Glaser got me fired up about McKinstry so I am excited to see him as the replacement for Enrique Hernandez. I’ve been able to see both Gray and Vargas play up close. Gray should debut sometime in 2021 and he will fit right in. He is mature beyond his years. When I saw Vargas play he was only 19 years old. What I saw was a young man still getting physically stronger. There were plenty of fly outs near the warning track but I expect that to change. As a hitter, he was very advanced.
Other Highlights From Glaser and Cooper
- Dodgers player development is easily number one in all of baseball.
- They don’t pick in the first half of the draft and it has not slowed them down. Picking in the top 5 verses where the Dodgers usually pick is a huge difference yet they continue to produce excellent players
- Unlike teams like the Padres, they don’t fall off the cliff after just a few prospects. The drop off isn’t until after the 38th player. Most teams only have 15-20 legitimate prospects. Jerming Rosario, who they consider outside the top 30 would be a top 10 prospect in bottom-tier systems and 15-20 in middle-tier systems.
- Danger point – too many prospects that will need a spot. There aren’t many holes so trading a higher caliber prospect could help get a better bullpen arm.
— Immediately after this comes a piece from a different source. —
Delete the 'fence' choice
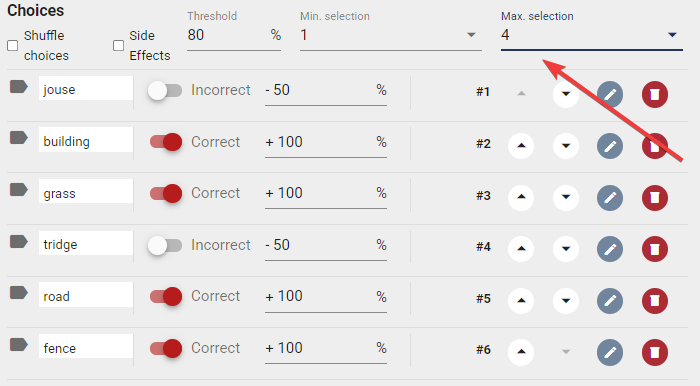Screen dimensions: 700x386 click(x=654, y=352)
They definitely have the prospect capital to fill gaps as needed now or during the season.
- “They develop and keep their own”.
- “Still the best team in Major League Baseball” “All-time great team” All the pieces are in place to possibly with more championships in the next few years.
- They don’t think the championship window. Many players are 26 or under. They are in excellent shape from top to bottom and should be one of the best teams in baseball for the next few years. Between the talent and the financial resources, they should not slow down any time soon.
- More than once they spoke of the need to bring back Justin Turner.
I highly recommend listening to the podcast yourself. To hear the enthusiasm for the Dodgers and their future is re-assuring. The Dodgers do have a very deep system and their player development team is the best in baseball. Based on what we’ve seen in recent drafts, the LA scouts must be excellent also. Having money isn’t just about payroll, but how a team uses it. The Dodgers have re-investing a lot of money into their international presence and minor league player development. The results speak for themselves.
The future remains bright in Los Angeles.